Él era del Madrid, trabajaba en una empresa de reparto a
domicilio, a la salida del trabajo antes de llegar a casa, pasaba por el supermercado
para comprarse las cervezas y paraba por el
bar del barrio para fumarse en la terraza unos cigarros, tomando unos vinos con
los amigos de turno. A esa hora pasaban las señoras de las tiendas del barrio cargadas
como mulas y a ellos les encantaba mirarle los culos, se quedaban hipnotizados
con el vaivén de las nalgas. Un día le tuvieron que dar un brusco golpe en la
espalda, pasó la mujer de Fredi el mecánico, que tiene el culo cubano, es decir
gordo y respingón. Fredi nunca se comió
una rosca, era feo y le olía el aliento, pero se fue un verano a Cuba con una
bolsa llena de bragas acrílicas y vino con ella, su futura señora, nos contó la
típica historia de que se enamoraron en la Habana.
Él, visto el éxito que tuvo Fredi, hizo lo mismo con su mujer
y esta le dijo sin acritud:
-
Estás
bragas se las regala a tu madre, que le vendrán muy bien. Y ya te he dicho que
cuando me vayas a regalar algo, me des el dinero, que tengo el cuarto lleno de
reliquias para poner una tienda de souvenirs.

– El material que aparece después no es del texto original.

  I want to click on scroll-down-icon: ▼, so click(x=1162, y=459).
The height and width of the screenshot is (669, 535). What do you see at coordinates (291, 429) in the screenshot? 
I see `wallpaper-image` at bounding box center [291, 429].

Todas las mujeres del barrio estaban
fichadas, y clasificadas según la intensidad de la pisada de sus tacones, el
trasero y las que venían de frente, producían un efecto descolgamiento de
cabeza de arriba abajo, como los gatos y perritos del tiempo, esos que llevaban los
coches detrás en los años 70. ¡Era de lo más cómico!. Ellos, claro no se veían,
pero la vecina de enfrente del bar, viuda, que en el intervalo del final de
sálvame naranja de tele 5, hasta first day de la 4, les miraba asintiendo con la cabeza y pensaba:
-
Dios
mío, son todos iguales, solo piensan en el sexo.
Cuándo había partido, a la viuda se
le acababa el espectáculo, porque se metían dentro, pero los gritos, insultos a
los jugadores, árbitros, jueces de línea eran demoledores. Además las aficiones
estaban repartidas, empezaban con los jugadores y terminaban con las mujeres y
madres de los que allí compartían mesa y jornada futbolística. Siempre igual,
Vicente el dueño del bar habitualmente los echaba en el último minuto. Y siempre lo
mismo prometían no volver, boicotearle y arruinarle
el bar, pero era fruto de la bebida, allí estaban al día siguiente, sentados escuchando el ruido de los
tacones, viendo el vaivén de los culos, y los movimientos ascendentes y
descendentes de los pechos del barrio y cuándo había partido, isultandose, haciendo aspavientos. Soltaban la tensión del trabajo pero todavía les quedaba llegar a casa y sabían que no iba a ser fácil. Como él siempre podrían recurrir a las cervezas del coche, la mejor anestesia para afrontar la vida en familia.